EXERCISE PROMPT: The full listing, start to finish: write it out again exactly.

────────────────────────────────────────

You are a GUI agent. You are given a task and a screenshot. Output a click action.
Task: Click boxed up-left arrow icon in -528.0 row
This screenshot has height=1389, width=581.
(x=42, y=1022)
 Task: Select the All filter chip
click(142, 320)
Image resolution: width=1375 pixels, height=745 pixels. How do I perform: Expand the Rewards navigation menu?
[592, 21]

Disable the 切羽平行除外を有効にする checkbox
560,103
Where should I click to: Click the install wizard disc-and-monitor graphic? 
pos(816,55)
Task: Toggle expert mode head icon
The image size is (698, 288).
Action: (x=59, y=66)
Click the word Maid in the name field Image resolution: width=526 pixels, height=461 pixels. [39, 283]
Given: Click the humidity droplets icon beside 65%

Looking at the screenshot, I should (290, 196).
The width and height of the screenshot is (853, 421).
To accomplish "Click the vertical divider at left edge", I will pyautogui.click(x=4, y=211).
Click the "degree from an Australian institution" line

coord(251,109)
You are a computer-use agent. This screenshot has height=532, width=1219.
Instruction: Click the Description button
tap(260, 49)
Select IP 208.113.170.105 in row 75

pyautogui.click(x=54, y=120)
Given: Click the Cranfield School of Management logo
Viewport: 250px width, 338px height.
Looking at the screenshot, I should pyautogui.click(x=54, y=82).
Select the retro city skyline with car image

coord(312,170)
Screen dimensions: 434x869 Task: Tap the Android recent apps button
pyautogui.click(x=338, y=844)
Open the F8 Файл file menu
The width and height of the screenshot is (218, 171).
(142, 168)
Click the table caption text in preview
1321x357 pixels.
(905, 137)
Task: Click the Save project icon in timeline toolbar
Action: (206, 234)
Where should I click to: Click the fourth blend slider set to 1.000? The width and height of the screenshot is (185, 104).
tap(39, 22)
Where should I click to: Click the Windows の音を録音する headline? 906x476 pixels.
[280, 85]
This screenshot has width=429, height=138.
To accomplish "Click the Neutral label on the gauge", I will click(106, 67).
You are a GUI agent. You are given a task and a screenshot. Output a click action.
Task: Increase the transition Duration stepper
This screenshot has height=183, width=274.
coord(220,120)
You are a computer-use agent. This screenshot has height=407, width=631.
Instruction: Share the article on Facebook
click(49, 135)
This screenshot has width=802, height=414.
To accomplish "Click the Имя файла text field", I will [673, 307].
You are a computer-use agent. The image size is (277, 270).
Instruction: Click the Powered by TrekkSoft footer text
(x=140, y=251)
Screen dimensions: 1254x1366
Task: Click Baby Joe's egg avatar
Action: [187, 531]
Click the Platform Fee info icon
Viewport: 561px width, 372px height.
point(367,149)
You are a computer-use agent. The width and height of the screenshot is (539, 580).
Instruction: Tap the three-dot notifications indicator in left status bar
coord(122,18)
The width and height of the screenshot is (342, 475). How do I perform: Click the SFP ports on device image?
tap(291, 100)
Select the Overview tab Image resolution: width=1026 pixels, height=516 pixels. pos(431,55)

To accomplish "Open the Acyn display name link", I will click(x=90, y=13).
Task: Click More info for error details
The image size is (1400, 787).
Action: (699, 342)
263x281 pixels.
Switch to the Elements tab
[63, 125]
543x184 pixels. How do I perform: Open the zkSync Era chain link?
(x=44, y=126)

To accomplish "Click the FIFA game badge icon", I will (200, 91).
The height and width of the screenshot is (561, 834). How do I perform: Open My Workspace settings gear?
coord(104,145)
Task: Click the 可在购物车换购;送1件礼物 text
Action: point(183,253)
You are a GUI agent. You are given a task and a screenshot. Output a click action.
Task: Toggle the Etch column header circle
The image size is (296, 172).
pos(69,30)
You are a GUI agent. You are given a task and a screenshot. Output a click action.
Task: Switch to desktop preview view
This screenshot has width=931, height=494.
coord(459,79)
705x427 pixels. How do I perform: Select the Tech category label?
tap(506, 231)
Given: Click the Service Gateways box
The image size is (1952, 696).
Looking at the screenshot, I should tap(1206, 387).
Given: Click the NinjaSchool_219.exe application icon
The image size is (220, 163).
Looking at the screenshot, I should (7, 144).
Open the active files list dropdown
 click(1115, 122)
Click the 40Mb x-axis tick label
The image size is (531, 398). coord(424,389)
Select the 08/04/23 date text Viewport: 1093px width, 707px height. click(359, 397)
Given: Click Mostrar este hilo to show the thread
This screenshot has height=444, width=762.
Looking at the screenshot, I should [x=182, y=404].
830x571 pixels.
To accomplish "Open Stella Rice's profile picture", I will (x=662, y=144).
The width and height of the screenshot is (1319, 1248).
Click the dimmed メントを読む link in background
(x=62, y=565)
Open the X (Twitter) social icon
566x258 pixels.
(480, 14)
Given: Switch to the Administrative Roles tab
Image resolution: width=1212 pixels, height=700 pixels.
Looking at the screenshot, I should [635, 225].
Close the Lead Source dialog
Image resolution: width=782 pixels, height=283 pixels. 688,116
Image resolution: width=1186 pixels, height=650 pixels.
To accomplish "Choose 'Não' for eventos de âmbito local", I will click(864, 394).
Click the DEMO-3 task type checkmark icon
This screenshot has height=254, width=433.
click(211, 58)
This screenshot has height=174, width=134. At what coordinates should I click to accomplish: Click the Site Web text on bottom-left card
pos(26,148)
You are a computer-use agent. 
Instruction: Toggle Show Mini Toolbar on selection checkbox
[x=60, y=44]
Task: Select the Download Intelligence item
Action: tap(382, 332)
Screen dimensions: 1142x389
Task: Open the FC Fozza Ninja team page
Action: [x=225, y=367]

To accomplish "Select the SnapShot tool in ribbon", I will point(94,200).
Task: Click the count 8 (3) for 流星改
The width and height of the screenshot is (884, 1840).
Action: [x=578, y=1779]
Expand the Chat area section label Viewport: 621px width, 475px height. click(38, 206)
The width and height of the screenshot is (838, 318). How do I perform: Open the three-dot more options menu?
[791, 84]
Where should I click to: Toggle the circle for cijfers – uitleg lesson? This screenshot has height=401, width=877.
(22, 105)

────────────────────────────────────────

EXERCISE OUTPUT:
You are a GUI agent. You are given a task and a screenshot. Output a click action.
Task: Click boxed up-left arrow icon in -528.0 row
This screenshot has height=1389, width=581.
(x=42, y=1022)
 Task: Select the All filter chip
click(142, 320)
Image resolution: width=1375 pixels, height=745 pixels. How do I perform: Expand the Rewards navigation menu?
[592, 21]

Disable the 切羽平行除外を有効にする checkbox
560,103
Where should I click to: Click the install wizard disc-and-monitor graphic? 
pos(816,55)
Task: Toggle expert mode head icon
The image size is (698, 288).
Action: (x=59, y=66)
Click the word Maid in the name field Image resolution: width=526 pixels, height=461 pixels. [39, 283]
Given: Click the humidity droplets icon beside 65%

Looking at the screenshot, I should (290, 196).
The width and height of the screenshot is (853, 421).
To accomplish "Click the vertical divider at left edge", I will pyautogui.click(x=4, y=211).
Click the "degree from an Australian institution" line

coord(251,109)
You are a computer-use agent. This screenshot has height=532, width=1219.
Instruction: Click the Description button
tap(260, 49)
Select IP 208.113.170.105 in row 75

pyautogui.click(x=54, y=120)
Given: Click the Cranfield School of Management logo
Viewport: 250px width, 338px height.
Looking at the screenshot, I should pyautogui.click(x=54, y=82).
Select the retro city skyline with car image

coord(312,170)
Screen dimensions: 434x869 Task: Tap the Android recent apps button
pyautogui.click(x=338, y=844)
Open the F8 Файл file menu
The width and height of the screenshot is (218, 171).
(142, 168)
Click the table caption text in preview
1321x357 pixels.
(905, 137)
Task: Click the Save project icon in timeline toolbar
Action: (206, 234)
Where should I click to: Click the fourth blend slider set to 1.000? The width and height of the screenshot is (185, 104).
tap(39, 22)
Where should I click to: Click the Windows の音を録音する headline? 906x476 pixels.
[280, 85]
This screenshot has width=429, height=138.
To accomplish "Click the Neutral label on the gauge", I will click(106, 67).
You are a GUI agent. You are given a task and a screenshot. Output a click action.
Task: Increase the transition Duration stepper
This screenshot has height=183, width=274.
coord(220,120)
You are a computer-use agent. This screenshot has height=407, width=631.
Instruction: Share the article on Facebook
click(49, 135)
This screenshot has width=802, height=414.
To accomplish "Click the Имя файла text field", I will [673, 307].
You are a computer-use agent. The image size is (277, 270).
Instruction: Click the Powered by TrekkSoft footer text
(x=140, y=251)
Screen dimensions: 1254x1366
Task: Click Baby Joe's egg avatar
Action: [187, 531]
Click the Platform Fee info icon
Viewport: 561px width, 372px height.
point(367,149)
You are a computer-use agent. The width and height of the screenshot is (539, 580).
Instruction: Tap the three-dot notifications indicator in left status bar
coord(122,18)
The width and height of the screenshot is (342, 475). How do I perform: Click the SFP ports on device image?
tap(291, 100)
Select the Overview tab Image resolution: width=1026 pixels, height=516 pixels. pos(431,55)

To accomplish "Open the Acyn display name link", I will click(x=90, y=13).
Task: Click More info for error details
The image size is (1400, 787).
Action: (699, 342)
263x281 pixels.
Switch to the Elements tab
[63, 125]
543x184 pixels. How do I perform: Open the zkSync Era chain link?
(x=44, y=126)

To accomplish "Click the FIFA game badge icon", I will (200, 91).
The height and width of the screenshot is (561, 834). How do I perform: Open My Workspace settings gear?
coord(104,145)
Task: Click the 可在购物车换购;送1件礼物 text
Action: point(183,253)
You are a GUI agent. You are given a task and a screenshot. Output a click action.
Task: Toggle the Etch column header circle
The image size is (296, 172).
pos(69,30)
You are a GUI agent. You are given a task and a screenshot. Output a click action.
Task: Switch to desktop preview view
This screenshot has width=931, height=494.
coord(459,79)
705x427 pixels. How do I perform: Select the Tech category label?
tap(506, 231)
Given: Click the Service Gateways box
The image size is (1952, 696).
Looking at the screenshot, I should tap(1206, 387).
Given: Click the NinjaSchool_219.exe application icon
The image size is (220, 163).
Looking at the screenshot, I should (7, 144).
Open the active files list dropdown
 click(1115, 122)
Click the 40Mb x-axis tick label
The image size is (531, 398). coord(424,389)
Select the 08/04/23 date text Viewport: 1093px width, 707px height. click(359, 397)
Given: Click Mostrar este hilo to show the thread
This screenshot has height=444, width=762.
Looking at the screenshot, I should [x=182, y=404].
830x571 pixels.
To accomplish "Open Stella Rice's profile picture", I will (x=662, y=144).
The width and height of the screenshot is (1319, 1248).
Click the dimmed メントを読む link in background
(x=62, y=565)
Open the X (Twitter) social icon
566x258 pixels.
(480, 14)
Given: Switch to the Administrative Roles tab
Image resolution: width=1212 pixels, height=700 pixels.
Looking at the screenshot, I should [635, 225].
Close the Lead Source dialog
Image resolution: width=782 pixels, height=283 pixels. 688,116
Image resolution: width=1186 pixels, height=650 pixels.
To accomplish "Choose 'Não' for eventos de âmbito local", I will click(864, 394).
Click the DEMO-3 task type checkmark icon
This screenshot has height=254, width=433.
click(211, 58)
This screenshot has height=174, width=134. At what coordinates should I click to accomplish: Click the Site Web text on bottom-left card
pos(26,148)
You are a computer-use agent. 
Instruction: Toggle Show Mini Toolbar on selection checkbox
[x=60, y=44]
Task: Select the Download Intelligence item
Action: tap(382, 332)
Screen dimensions: 1142x389
Task: Open the FC Fozza Ninja team page
Action: [x=225, y=367]

To accomplish "Select the SnapShot tool in ribbon", I will point(94,200).
Task: Click the count 8 (3) for 流星改
The width and height of the screenshot is (884, 1840).
Action: [x=578, y=1779]
Expand the Chat area section label Viewport: 621px width, 475px height. click(38, 206)
The width and height of the screenshot is (838, 318). How do I perform: Open the three-dot more options menu?
[791, 84]
Where should I click to: Toggle the circle for cijfers – uitleg lesson? This screenshot has height=401, width=877.
(22, 105)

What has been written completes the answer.